シリューは正面の男が剣を振り下ろす前に懐に入り、鳩尾に掌底突きを打つ。さっきよりほんの少し力を入れるように。
男の足が衝撃で宙に浮く。一人目。素早く切り返し右の男を蹴り飛ばす。二人目。
男が飛んで行く先にいるもう一人の脇腹へ、左フック。三人目。身体を回転させ、右脚で思い切り踏み切る。
今度は左へ。
僅か一歩で間合いを詰め、右の縦拳を放つ。これで四人。勢いをそのままに5人目を体当たりで弾き飛ばす。
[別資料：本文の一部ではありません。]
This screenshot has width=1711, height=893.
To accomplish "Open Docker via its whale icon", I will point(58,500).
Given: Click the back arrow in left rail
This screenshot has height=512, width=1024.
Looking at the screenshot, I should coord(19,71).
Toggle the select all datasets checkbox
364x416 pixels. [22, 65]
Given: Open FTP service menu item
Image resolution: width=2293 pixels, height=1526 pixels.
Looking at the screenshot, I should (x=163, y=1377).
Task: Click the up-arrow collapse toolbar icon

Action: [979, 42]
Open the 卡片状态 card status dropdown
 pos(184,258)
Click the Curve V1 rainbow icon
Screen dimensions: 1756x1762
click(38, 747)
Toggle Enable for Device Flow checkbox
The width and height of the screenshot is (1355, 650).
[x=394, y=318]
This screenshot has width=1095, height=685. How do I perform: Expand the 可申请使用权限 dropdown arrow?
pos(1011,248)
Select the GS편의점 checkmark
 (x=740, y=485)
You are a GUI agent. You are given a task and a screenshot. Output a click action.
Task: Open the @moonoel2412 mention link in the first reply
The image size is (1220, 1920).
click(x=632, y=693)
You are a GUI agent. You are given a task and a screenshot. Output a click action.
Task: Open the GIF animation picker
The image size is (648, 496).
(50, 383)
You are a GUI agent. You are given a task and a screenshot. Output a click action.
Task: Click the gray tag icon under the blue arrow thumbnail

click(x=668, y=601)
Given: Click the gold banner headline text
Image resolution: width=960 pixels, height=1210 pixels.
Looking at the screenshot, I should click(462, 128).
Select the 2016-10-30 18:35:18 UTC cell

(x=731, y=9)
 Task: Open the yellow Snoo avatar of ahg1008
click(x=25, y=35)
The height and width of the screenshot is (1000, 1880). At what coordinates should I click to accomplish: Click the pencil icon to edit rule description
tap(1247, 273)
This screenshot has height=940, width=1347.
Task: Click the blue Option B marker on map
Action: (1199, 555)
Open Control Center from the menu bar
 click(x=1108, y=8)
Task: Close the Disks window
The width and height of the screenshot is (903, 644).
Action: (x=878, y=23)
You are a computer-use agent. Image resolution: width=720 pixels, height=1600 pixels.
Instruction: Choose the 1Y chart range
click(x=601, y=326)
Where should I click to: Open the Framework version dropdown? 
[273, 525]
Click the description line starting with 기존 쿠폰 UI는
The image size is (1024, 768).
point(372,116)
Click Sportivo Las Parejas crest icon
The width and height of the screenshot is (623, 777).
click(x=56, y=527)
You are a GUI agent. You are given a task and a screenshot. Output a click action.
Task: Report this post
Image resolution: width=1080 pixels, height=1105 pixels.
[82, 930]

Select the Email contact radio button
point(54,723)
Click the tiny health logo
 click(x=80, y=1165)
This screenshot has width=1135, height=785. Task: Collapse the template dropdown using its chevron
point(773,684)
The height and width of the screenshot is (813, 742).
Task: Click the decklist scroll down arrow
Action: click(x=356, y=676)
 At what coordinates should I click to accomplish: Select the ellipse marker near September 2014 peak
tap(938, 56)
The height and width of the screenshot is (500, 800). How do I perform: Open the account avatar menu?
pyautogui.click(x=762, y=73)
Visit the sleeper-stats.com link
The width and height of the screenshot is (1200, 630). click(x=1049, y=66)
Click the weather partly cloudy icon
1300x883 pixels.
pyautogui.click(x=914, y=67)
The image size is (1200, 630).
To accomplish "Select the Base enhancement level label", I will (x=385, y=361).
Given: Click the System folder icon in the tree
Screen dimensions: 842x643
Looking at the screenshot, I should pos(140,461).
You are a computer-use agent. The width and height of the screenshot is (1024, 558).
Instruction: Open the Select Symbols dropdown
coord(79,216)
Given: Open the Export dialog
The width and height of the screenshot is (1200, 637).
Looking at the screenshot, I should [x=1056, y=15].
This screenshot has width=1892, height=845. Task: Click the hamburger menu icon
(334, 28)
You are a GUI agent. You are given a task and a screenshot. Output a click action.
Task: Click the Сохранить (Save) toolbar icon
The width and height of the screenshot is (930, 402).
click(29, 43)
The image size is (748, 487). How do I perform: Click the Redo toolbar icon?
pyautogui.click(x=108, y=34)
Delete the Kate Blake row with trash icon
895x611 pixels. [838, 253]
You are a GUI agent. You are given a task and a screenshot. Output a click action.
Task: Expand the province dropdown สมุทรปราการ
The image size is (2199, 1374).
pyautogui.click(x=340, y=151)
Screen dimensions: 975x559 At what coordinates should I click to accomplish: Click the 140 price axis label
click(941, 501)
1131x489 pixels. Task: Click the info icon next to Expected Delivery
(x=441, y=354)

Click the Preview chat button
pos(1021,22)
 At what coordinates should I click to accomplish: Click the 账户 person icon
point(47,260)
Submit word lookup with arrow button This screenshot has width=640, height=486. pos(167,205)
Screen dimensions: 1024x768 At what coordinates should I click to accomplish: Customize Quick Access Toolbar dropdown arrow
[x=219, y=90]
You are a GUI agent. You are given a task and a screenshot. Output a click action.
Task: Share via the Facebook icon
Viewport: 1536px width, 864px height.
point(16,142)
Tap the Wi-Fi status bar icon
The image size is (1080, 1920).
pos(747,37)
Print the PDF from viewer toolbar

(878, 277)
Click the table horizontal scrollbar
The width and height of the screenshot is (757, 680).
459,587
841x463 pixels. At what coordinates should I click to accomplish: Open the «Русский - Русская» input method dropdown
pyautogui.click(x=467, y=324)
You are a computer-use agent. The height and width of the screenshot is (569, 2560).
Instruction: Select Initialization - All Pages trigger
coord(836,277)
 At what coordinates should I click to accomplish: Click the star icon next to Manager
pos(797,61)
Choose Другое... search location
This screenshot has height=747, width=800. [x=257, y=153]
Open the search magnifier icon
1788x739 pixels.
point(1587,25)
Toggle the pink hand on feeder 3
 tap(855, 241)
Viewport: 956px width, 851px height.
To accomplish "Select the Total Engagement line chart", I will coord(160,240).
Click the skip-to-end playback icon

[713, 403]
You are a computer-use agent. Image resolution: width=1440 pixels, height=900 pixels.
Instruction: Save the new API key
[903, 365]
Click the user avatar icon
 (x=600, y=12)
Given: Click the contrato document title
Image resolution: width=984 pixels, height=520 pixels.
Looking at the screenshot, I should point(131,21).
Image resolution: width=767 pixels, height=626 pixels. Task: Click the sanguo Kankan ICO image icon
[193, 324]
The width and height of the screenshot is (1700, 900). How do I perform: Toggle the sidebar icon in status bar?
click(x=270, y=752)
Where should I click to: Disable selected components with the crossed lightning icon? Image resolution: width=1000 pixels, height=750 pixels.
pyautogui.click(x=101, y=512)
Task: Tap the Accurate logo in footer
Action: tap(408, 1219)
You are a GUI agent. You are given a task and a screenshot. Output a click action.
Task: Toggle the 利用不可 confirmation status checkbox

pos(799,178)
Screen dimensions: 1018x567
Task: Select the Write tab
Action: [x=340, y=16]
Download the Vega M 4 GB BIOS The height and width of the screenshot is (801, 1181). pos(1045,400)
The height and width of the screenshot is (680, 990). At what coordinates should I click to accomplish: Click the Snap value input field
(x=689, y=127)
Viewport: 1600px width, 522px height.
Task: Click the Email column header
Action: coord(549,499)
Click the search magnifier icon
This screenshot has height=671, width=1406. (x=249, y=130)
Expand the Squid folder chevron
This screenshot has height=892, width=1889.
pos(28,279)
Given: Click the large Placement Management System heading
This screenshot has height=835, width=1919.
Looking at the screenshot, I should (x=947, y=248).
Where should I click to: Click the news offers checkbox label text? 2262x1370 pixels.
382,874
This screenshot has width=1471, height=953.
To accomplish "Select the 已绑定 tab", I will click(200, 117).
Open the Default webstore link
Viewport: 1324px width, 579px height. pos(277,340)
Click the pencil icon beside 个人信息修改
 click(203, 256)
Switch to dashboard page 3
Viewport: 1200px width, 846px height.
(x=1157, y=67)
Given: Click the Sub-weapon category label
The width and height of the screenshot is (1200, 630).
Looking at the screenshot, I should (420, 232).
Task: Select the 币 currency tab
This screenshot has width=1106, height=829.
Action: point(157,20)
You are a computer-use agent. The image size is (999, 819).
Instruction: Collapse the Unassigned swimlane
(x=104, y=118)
そして、一人目の男が地面に転がった時、シリューは初めに立っていた位置に戻り、大きく息をついた。
全ては一瞬。
リーダーの男は、たった今起きた出来事に目を剥く。
「……な、何だ、今のは……」
男の目には、ただ影が流れたようにしか見えなかった。
「ザルツの旦那……どうします」
リーダーの隣に立った男が、目に明らかな怯えを映して聞いた。
ザルツは冒険者崩れで粗暴な男ではあったが、決して無謀でも馬鹿でもなかった。今、目の前で涼し気な笑みを浮かべているこの少年が、自分達より遥かに強い事を認められるくらいには。
「……お前、魔法使いじゃなかったのか……」
「あれ? 正義の味方って言わなかったっけ」
シリューはわざと惚けて見せた。
「さてと、で、どうする? 大人しく捕まるか、それとも……」
一旦言葉を切り、シリューは倒れて気を失っている男達を見渡す。
「こいつらと並んで昼寝するか、好きな方を選んでいいよ」
「ほう、随分とお優しいじゃねえか……」
それには答えず、シリューはじっと男を見据える。
ザルツは剣を鞘に納めると、指を咥え口笛を鳴らした。
「けどな……悪いが俺達はどっちも選ばねえよ」
そう言って右腕を高く掲げ、人差し指を立てた。
そして、ゆっくりと腕を下ろし指をシリューに向ける。
妙に芝居がかったその行動に、シリューは眉を潜めた。
「さあ! エサの時間だぜぇ!」
ザルツが叫んだ瞬間、唸りを上げて迫る灰色の影がシリューに襲い掛かった。